As a collaborative organization, Glass said the addition of the four vendors was critical to the development of ODA. Solidifying an approach to software development creates a market for standardized components and enables service providers to invest in IT for innovation and not just maintenance.
TM Forum is moving the industry beyond legacy OSS/BSS to cloud-native software components, and replacing traditional IT infrastructures with ODA’s standardized plug-and-play components, data model and Open APIs.
At TM Forum’s Digital Transformation World conference in Nice, France last year, Glass said Vodafone and Orange, along with other participants, demonstrated a proof-of-concept for working demonstrations of software. TM Forum is in the process of evaluating how to best build a software marketplace.

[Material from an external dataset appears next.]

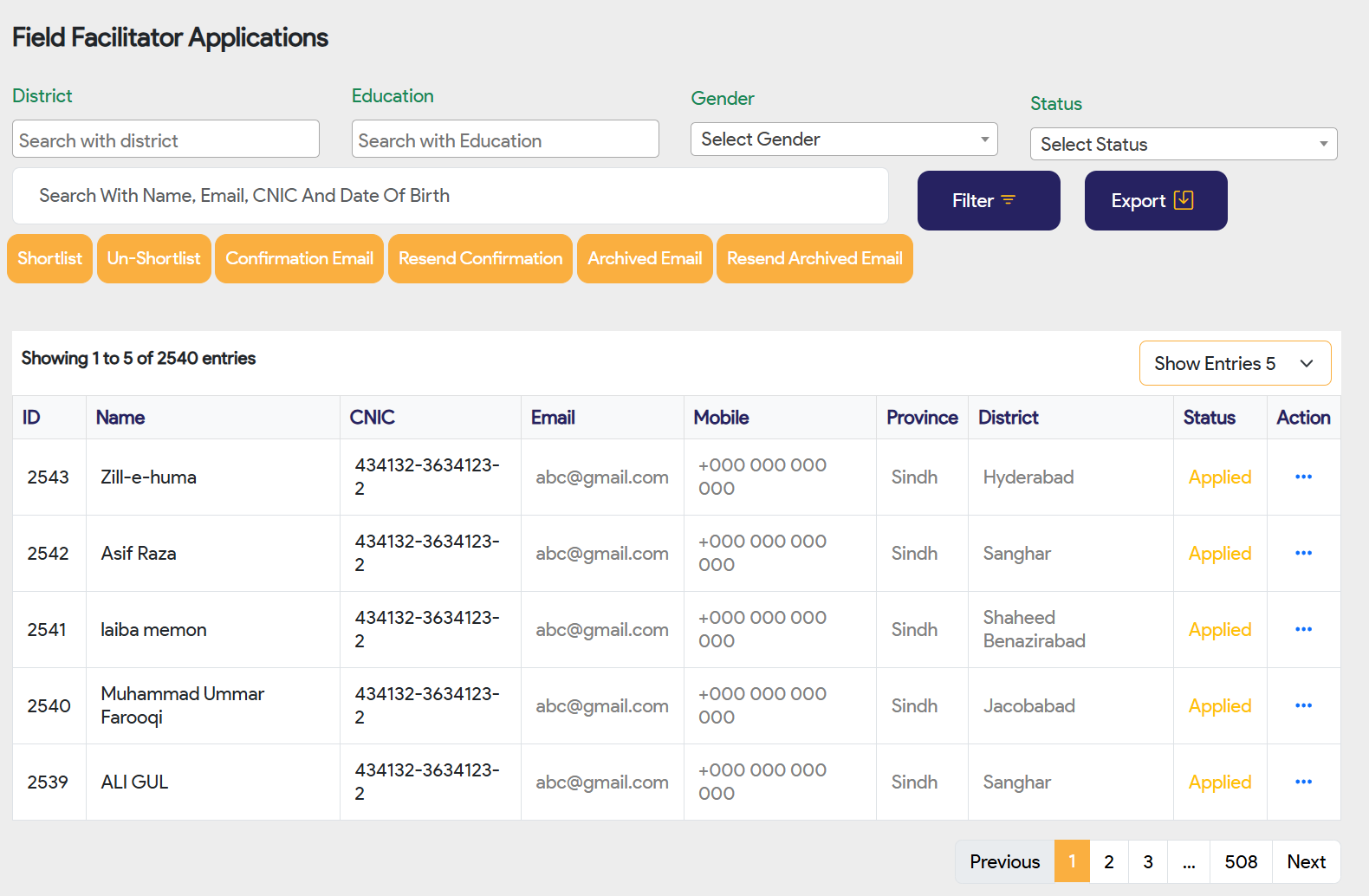
Task: Click the Filter button
Action: (988, 201)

“We haven’t been specific yet, because we’re trying to work out how to do this,” Glass said. “Do I actually put a software marketplace inside an organization where all of my approved software that my designers can use resides there? So that’s exposed via APIs and includes a series of services and microservices that are runtime discoverable, and you can incorporate those into your solutions.
“Then ultimately, moving to the position where that marketplace could be external to an organization and effectively members or participants in the marketplace could buy and sell and trade components in the marketplace, but making sure that they are compliant with the ODA and the Open APIs. If I download a product catalog or download a pricing capability or a product ordering capability, I then can plug it into my architecture. That again, makes for a discoverable place to actually find and test and then run components from within your architecture.”
TM Forum has collaborated extensively with other open source groups and standard development bodies such as ONAP and MEF. Glass said TM Forum is hoping to have a big announcement with MEF next month in regards to being able to carry both Ethernet and SD-WAN payloads in the Open APIs in an industry standard and open fashion.
Along with Chunghwa Telecom, Vidéotron and Globetom, 30 organizations are now committed to the Open Digital Architecture’s standardized plug-and-play components, data model and Open APIs.
“The idea that we’ve got with the Open Digital Architecture is to actually have the concept of conformance test kits so that you can verify that your components that you’re building are actually compliant with the ODA,” Glass said. “That’s how you get your true plug and play compatibility.”